Eh bien, rassurez-vous: c'est une récupération et un détournement. Chez Jules Romains, rien de tel. L'esprit, tout différent, est celui d'une bande d'amis qu'emmerdent les conventions, les idées reçues, les allocutions officielles, lesquelles sans doute - à la différence du "politiquement correct" - n'étaient pas intrinsèquement toxiques, venimeuses et suicidaires, mais dont la médiocrité et "l'esprit de sérieux" n'en étaient - évidemment - pas moins ressentis comme épisodiquement asphyxiants par les jeunes gens intelligents, surtout s'ils aimaient la fantaisie.

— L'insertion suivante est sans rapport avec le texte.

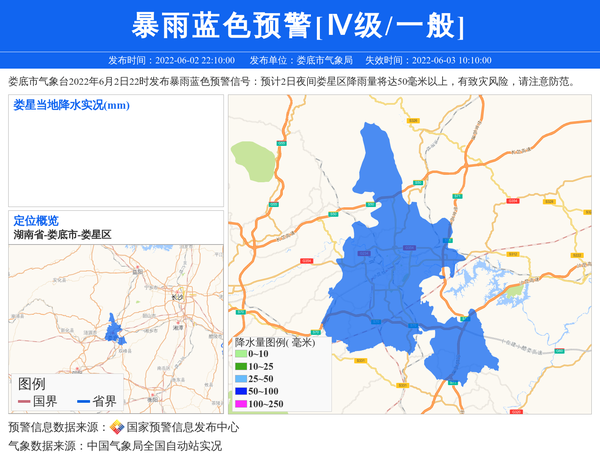The image size is (600, 471).
Task: Click the 降水量图例 legend title
Action: 275,342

Alors, tout y passe: les politiciens de province, l'Armée, les curés, mais il n'y a aucune haine, c'est drôle comme un monôme de potaches qui s'amuse sans intention de faire mal ou de mal faire. Le sermon du curé était ce que je redoutais le plus parce que je l'avais trouvé écoeurant dans le film. Or il est ici à se rouler par terre. C'est de la farce, et le cataclysme orgiaque en guise d'ite missa est relève de Rabelais ou Brassens (*). Un grand moment d'anthologie.

Cette lecture m'a poussée à une réflexion un peu plus profonde à partir du contraste entre le film et le roman. En effet, les dialogues, les scènes, et même le sermon du film sont étrangement fidèles à ceux de Jules Romains. Et cependant le film est répugnant et sinistre tandis que le livre est joyeux et optimiste. le tout, une fois de plus, n'est pas la somme des parties. C'est l'esprit qui fait l'oeuvre. L'âme au sens d'Aristote, le principe de mouvement qui la transcende et la fait vivre.

Je terminerai en ajoutant cette autre réflexion personnelle, qui, oh! sans doute ne casse pas non plus trois pattes à un canard (mais bon je n'ai jamais prétendu au génie): impossible de "citer des extraits"! Par définition, dans un grand roman, qu'il soit tragique, comique, les deux ou ni l'un ni l'autre, il n'y a rien à jeter, et toute citation paraît dérisoire au regard de l'ensemble. Il faudrait pouvoir tout citer, et comme dans une nouvelle de Borges, on se retrouverait à réécrire tout le bouquin!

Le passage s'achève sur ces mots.